November 12, 2015

Forecast

  • The United Kingdom will pursue a course of “English Votes for English Laws,” adding to the divisions and imbalances within Parliament.
  • A federal model will not emerge because one member — England — would have outsized power relative to the federal government.
  • The new system will make it much harder for a future prime minister to come from one of the smaller regions and thus will exacerbate separatism.

Analysis

Amid the flurry of activity that has occurred in the British Parliament since the Conservative government was elected with a majority in May, one measure passed on Oct. 22 that perhaps did not receive the attention it deserved: the “English Votes for English Laws” (EVEL) law. Coming as a direct result of last year’s Scottish independence referendum, perhaps commentators felt the subject had been exhausted. Nevertheless, EVEL has the potential to be just as important for the United Kingdom’s fate as the referendum itself, since it moves the political system one step further in devolution of power.

= = = = = = =

Set problem 1 -> According to the article on English Votes for English Laws, on what date did the EVEL measure pass in Parliament?
The records that follow have no connection to the article on English Votes for English Laws.

= = = = = = =

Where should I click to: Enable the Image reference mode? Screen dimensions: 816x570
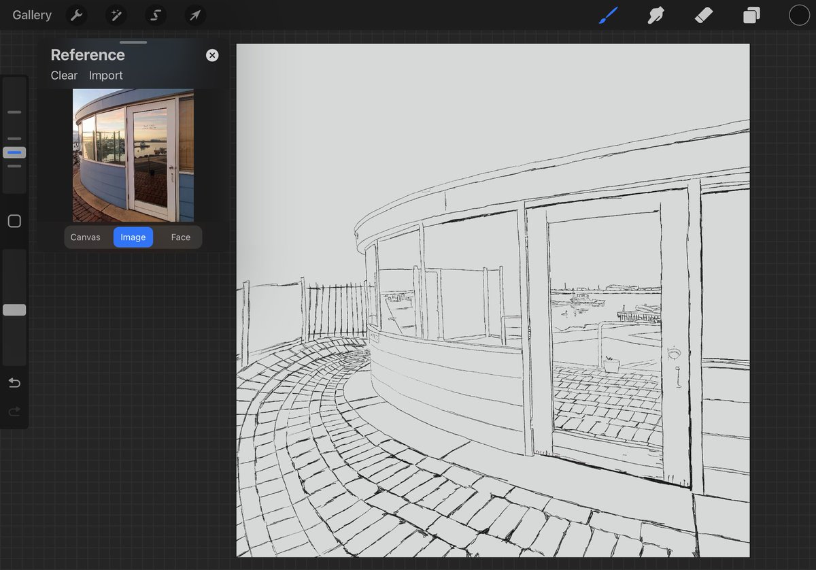click(x=133, y=237)
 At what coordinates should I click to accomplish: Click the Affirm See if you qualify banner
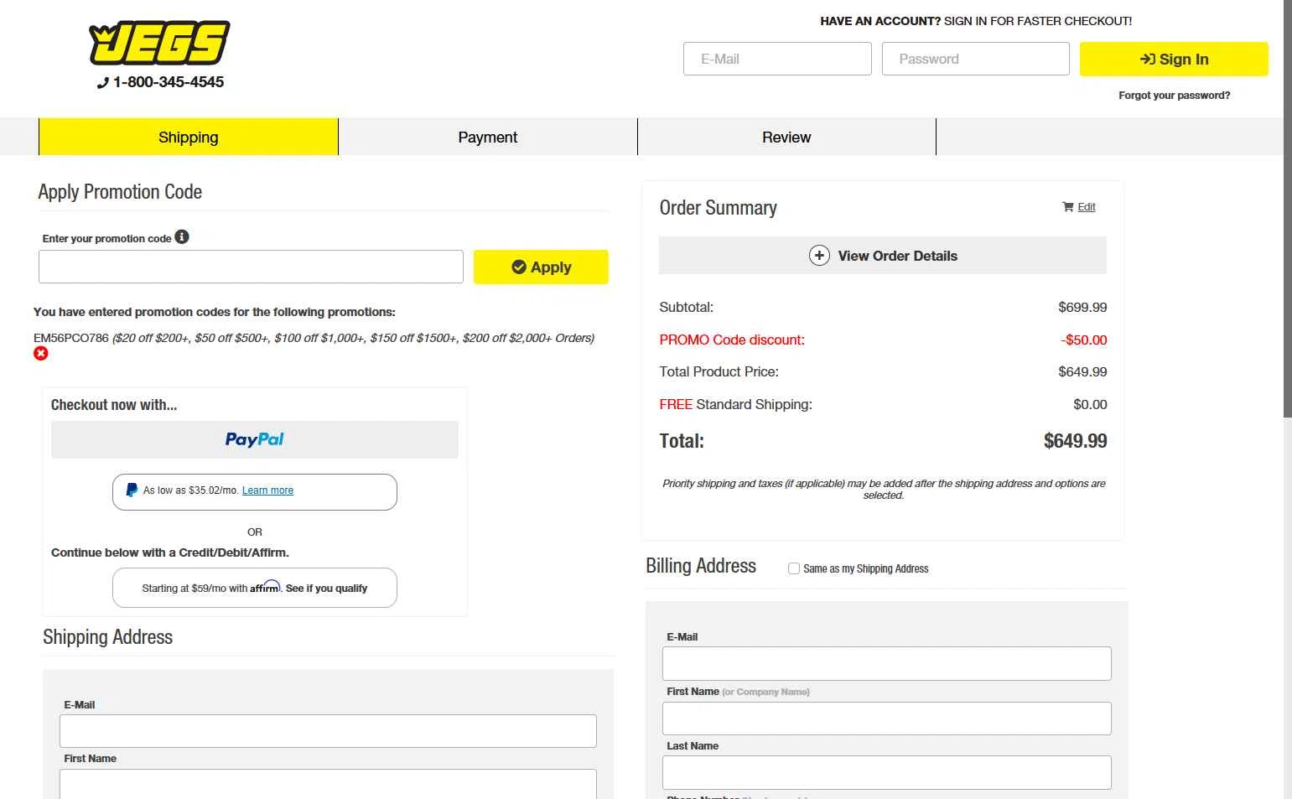(x=255, y=589)
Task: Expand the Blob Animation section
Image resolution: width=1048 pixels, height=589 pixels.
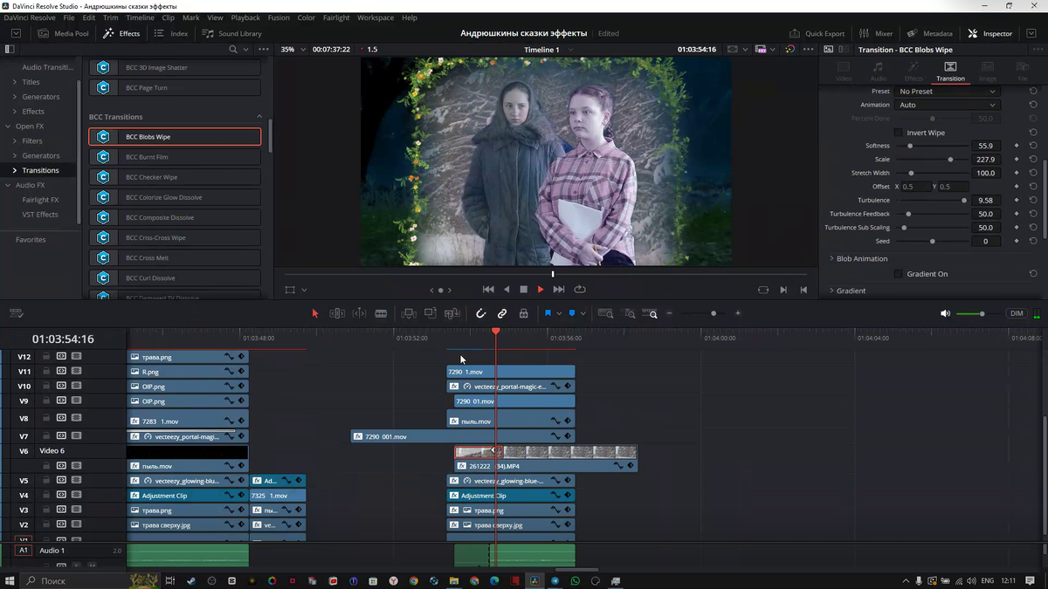Action: point(861,259)
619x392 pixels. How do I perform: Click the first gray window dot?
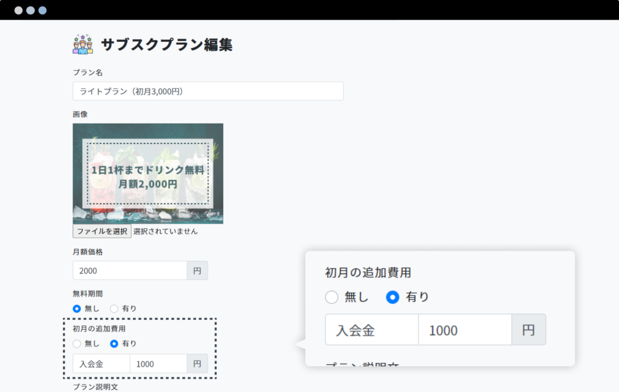click(18, 10)

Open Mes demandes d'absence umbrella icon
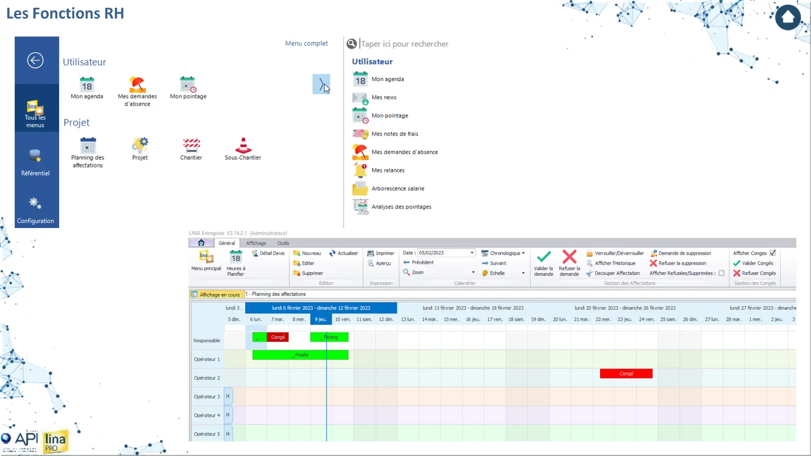click(137, 85)
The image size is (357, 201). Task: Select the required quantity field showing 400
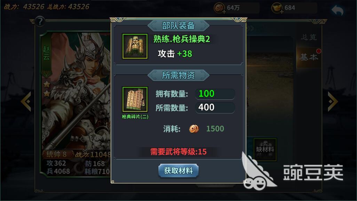pos(215,107)
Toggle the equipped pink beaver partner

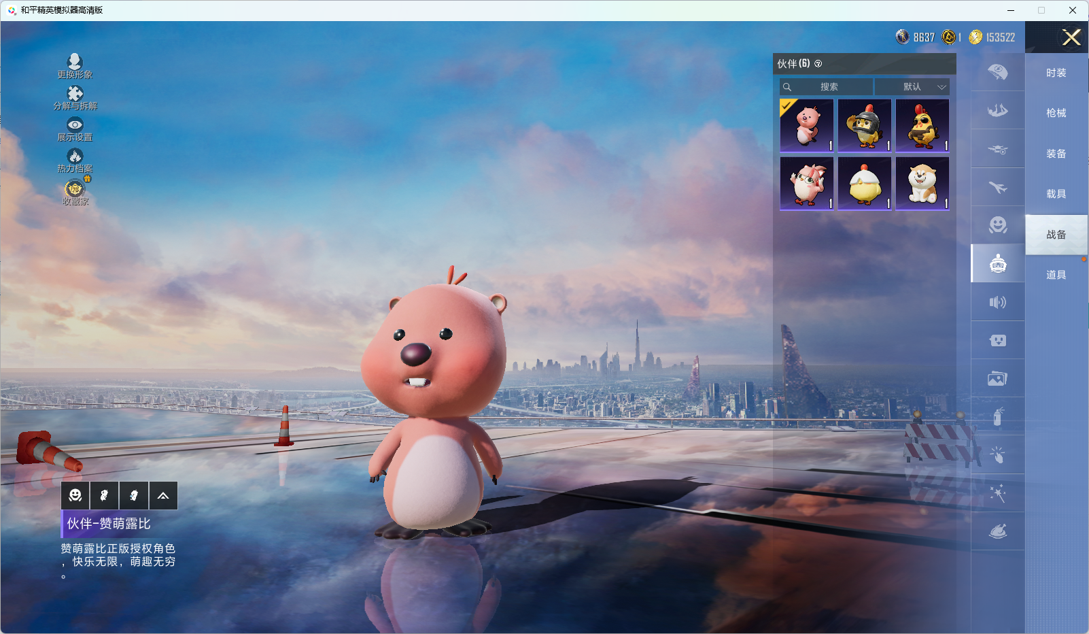tap(807, 126)
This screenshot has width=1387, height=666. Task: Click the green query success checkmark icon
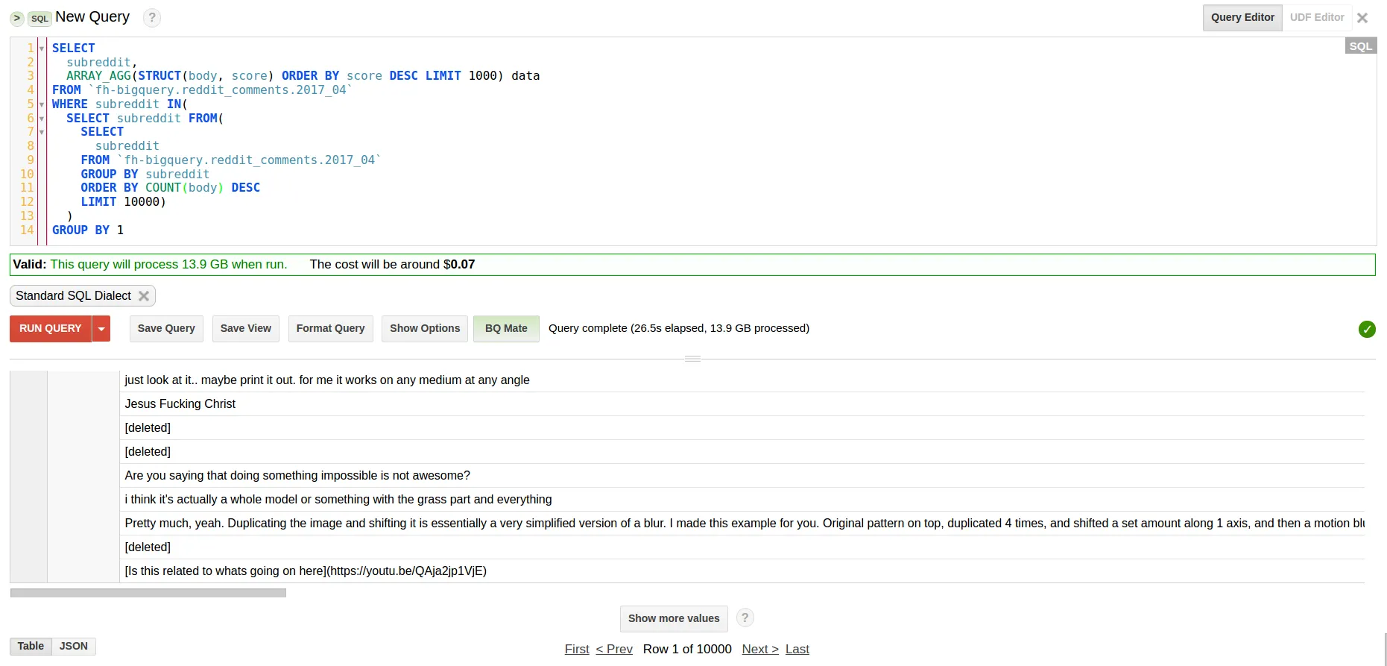coord(1367,329)
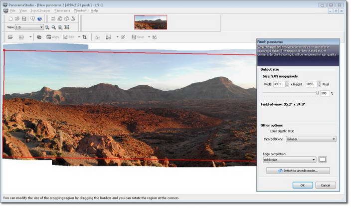Click the edge color swatch box
This screenshot has width=354, height=210.
(323, 160)

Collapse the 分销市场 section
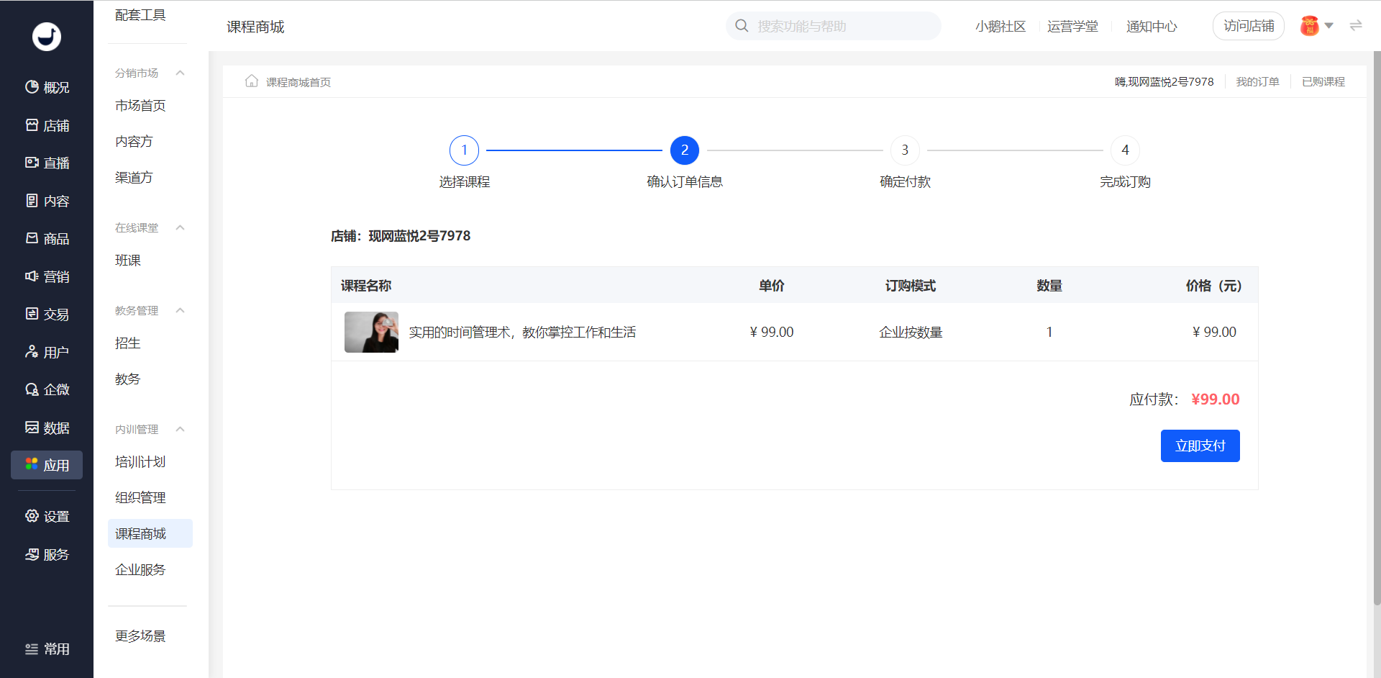coord(181,73)
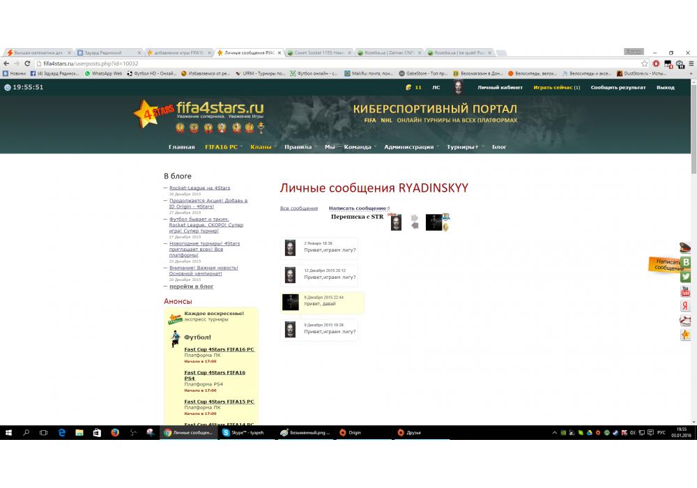Click the fifa4stars.ru star logo

click(145, 114)
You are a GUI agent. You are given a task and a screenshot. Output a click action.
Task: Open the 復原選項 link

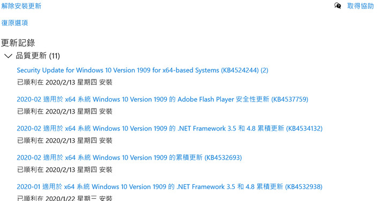14,23
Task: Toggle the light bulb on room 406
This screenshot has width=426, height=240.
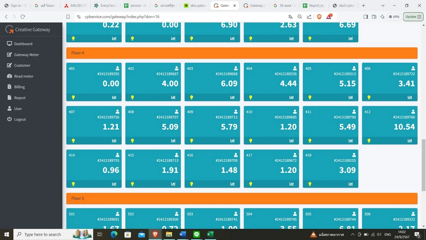Action: click(x=369, y=97)
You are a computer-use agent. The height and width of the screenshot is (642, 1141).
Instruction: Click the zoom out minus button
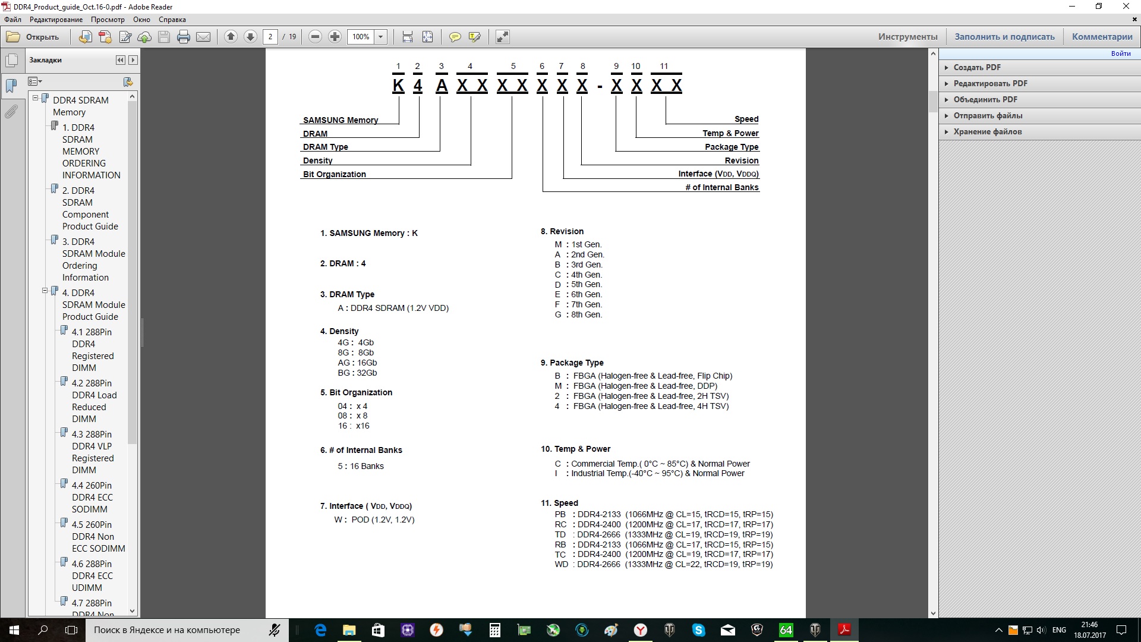[x=316, y=37]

= = = = = = =

Set problem 2 -> In the records, swap "Blob Animation" for "Wave Animation" in everything from the line containing "At what coordinates" down to the line containing "pos(215,107)", and reproduce those lines with nothing else changed. Omit the pictures from your answer.

Exercise result 1 -> It passed on Oct. 22.

Exercise result 2 ->
 At what coordinates should I click to accomplish: Click the Affirm See if you qualify banner
(x=255, y=589)
Task: Expand the Wave Animation section
Image resolution: width=1048 pixels, height=589 pixels.
Action: point(861,259)
619x392 pixels. How do I perform: Click the first gray window dot?
click(18, 10)

Open Mes demandes d'absence umbrella icon
click(137, 85)
The image size is (357, 201). Task: Select the required quantity field showing 400
pos(215,107)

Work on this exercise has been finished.